Moreover, because Clinton’s e-mails were not part of official State Department records until recently, many of them would not have been handed over in response to Freedom of Information Act (FOIA) requests, subpoenas, or other document searches in recent years, transparency advocates say.

Wednesday's court filing argues that the State Department was responsible for including e-mails from Clinton's personal account in previous public records requests.

AP confirmed that it is suing the State Department because documents that should have been located in response to FOIA requests have not been handed over.

“The legal action comes after repeated requests filed under the U.S. Freedom of Information Act have gone unfulfilled. They include one request AP made five years ago and others pending since the summer of 2013,” AP said.

The FOIA requests and lawsuit seek materials related to Clinton’s public and private calendars, correspondence involving longtime aides likely to play key roles in her expected campaign for president, and Clinton-related e-mails about the Osama bin Laden raid and National Security Agency surveillance practices, AP said.

Clinton has stated that she's handed over all work-related e-mails, more than 30,490 messages, to the State Department for archiving purposes. She also noted that all e-mails sent to government addresses had been automatically preserved.

The State Department said it would take several months to review the material Clinton handed over and will post the e-mails online once the review is complete.

State Department spokesman Alec Gerlach declined to comment to AP regarding the legal action.

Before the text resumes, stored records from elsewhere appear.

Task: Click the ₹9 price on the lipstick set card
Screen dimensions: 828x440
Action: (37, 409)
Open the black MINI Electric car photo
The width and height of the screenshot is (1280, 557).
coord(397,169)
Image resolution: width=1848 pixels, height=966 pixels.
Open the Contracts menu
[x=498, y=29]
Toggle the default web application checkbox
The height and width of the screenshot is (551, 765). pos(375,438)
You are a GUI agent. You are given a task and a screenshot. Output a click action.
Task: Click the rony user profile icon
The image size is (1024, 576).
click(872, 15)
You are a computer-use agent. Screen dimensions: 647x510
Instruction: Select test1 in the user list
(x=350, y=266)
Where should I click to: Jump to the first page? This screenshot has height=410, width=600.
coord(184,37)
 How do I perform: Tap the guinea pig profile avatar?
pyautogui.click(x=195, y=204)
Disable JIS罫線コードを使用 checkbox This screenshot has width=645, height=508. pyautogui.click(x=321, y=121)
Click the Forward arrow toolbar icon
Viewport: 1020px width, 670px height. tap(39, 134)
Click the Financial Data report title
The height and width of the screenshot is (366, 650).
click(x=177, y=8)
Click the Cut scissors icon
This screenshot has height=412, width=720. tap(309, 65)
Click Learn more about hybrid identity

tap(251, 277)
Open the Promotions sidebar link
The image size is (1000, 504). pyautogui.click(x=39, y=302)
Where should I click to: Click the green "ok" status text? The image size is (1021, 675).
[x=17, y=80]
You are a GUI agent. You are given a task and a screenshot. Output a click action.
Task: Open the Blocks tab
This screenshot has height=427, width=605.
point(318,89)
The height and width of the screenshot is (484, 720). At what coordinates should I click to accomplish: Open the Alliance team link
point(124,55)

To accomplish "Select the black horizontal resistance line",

However, AP said that he had previously referred to the department's heavy annual load of FOIA requests, 19,000 last year, when saying that it "does its best to meet its FOIA responsibilities."

According to AP, the State Department generally takes about 450 days to turn over records it considers to be part of “complex requests” under the Freedom of Information Act.

The lawsuit comes on the heels of a report by the Center for Effective Government on government agencies' FOIA compliance.

The report found the State Department to be the worst agency in terms of transparency during Clinton’s last two years as secretary of State, The Washington Post reported.